For photographer Arlene Gottfried, the New York she grew up in is rapidly disappearing. “Most of it is gone,” she told Lightbox, citing sky-high (and still rising) rents pushing out “the most colorful, different and unique” people she used to photograph in the 1970s and ’80s.
Born in Brooklyn, Gottfried has always been drawn to the diverse communities she knew when growing up. Her photographs are deeply personal portraits of New Yorkers who seemed to operate within a different set of rules and assumptions, from nude bodybuilders posing next to a Hassidic Jew at Jacob Riis Beach to elderly women jumping rope.
“These photos came about just from interest in places and people,” said Gottfried, who would wander New York, from Coney Island to Crown Heights, Brighton Beach and Harlem, photographing the characters who caught her eye. “I don’t know why [I photographed them], except maybe because I was drawn to them. They stood out.”

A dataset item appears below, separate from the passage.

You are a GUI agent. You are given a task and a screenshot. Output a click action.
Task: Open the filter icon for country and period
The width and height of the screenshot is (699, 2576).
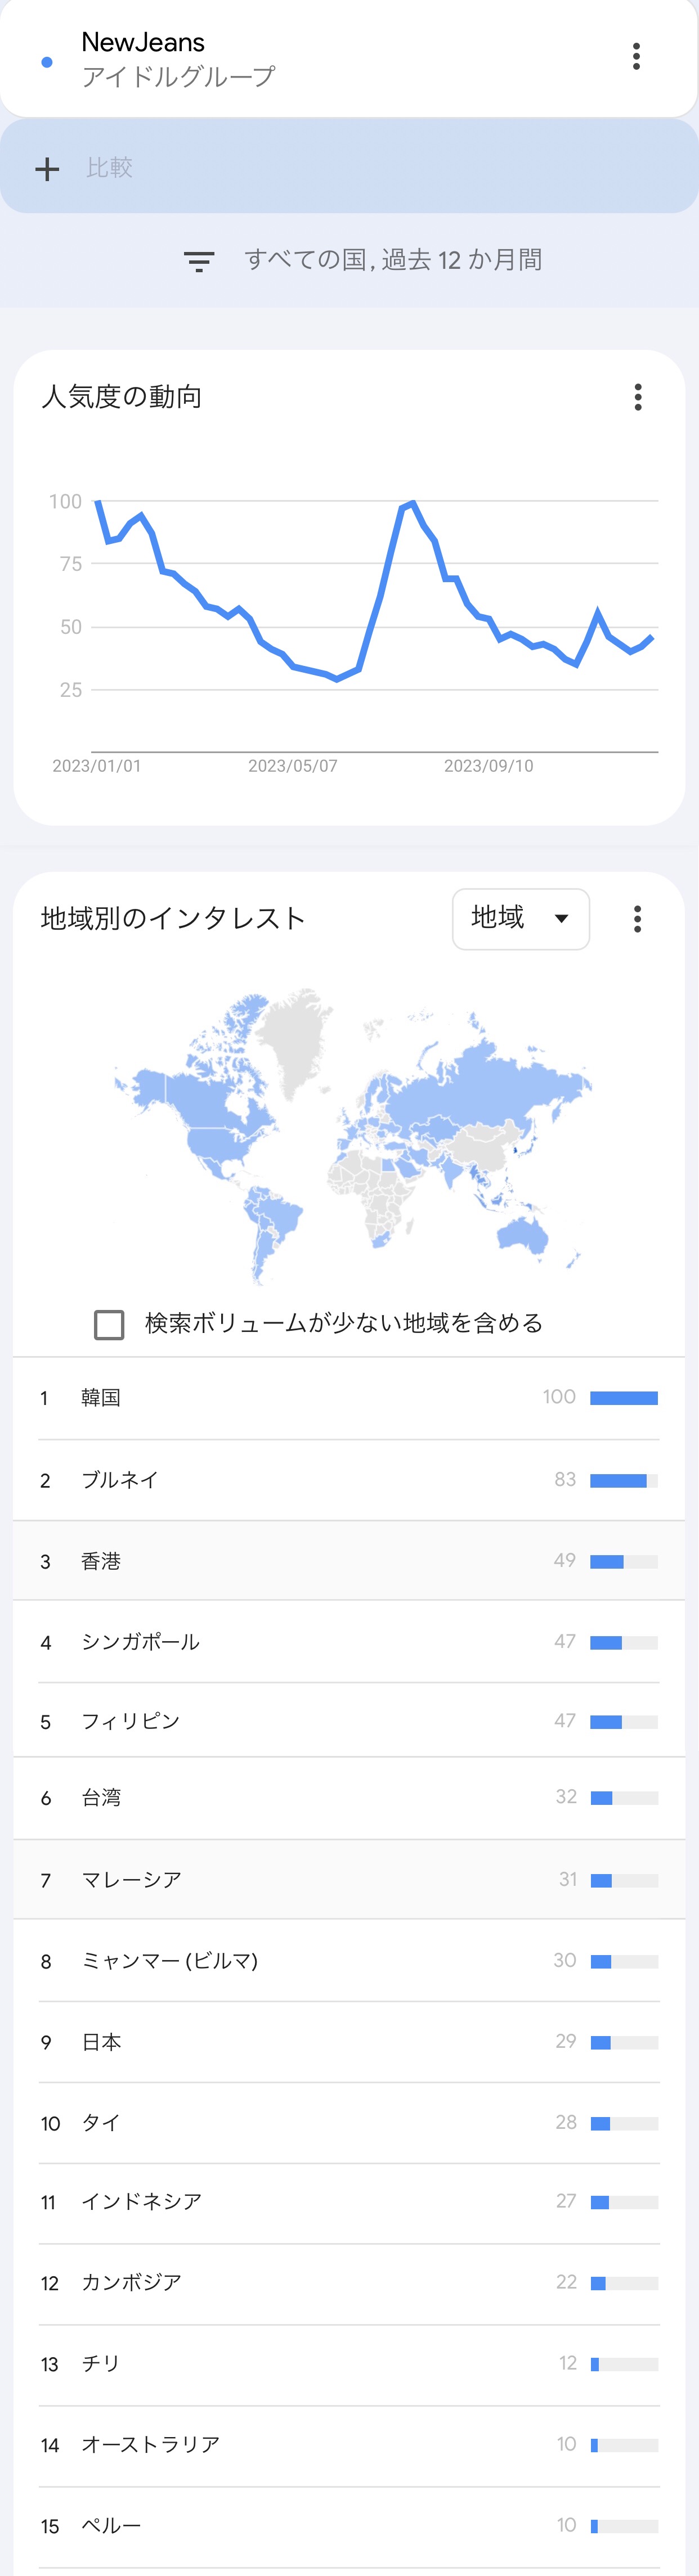(x=199, y=262)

Until 2008, most of these pictures sat in boxes. “I never much thought about a book at all,” she said. “And then I met designer Maria Mayer Feng. She loved the black-and-white images and she wanted to do a book from these.” PowerHouse published Something Overwhelming in 2008. “People really liked the book–the humor, the strangeness.”
From Coney Island’s eccentric denizens to a Hasid at Riis Beach’s nude bay to the disco nights of sexual abandon and the children in the original Village Halloween parade, Sometimes Overwhelming is a delightfully lighthearted look at the most outrageous people, in the most original milieu, you might ever see.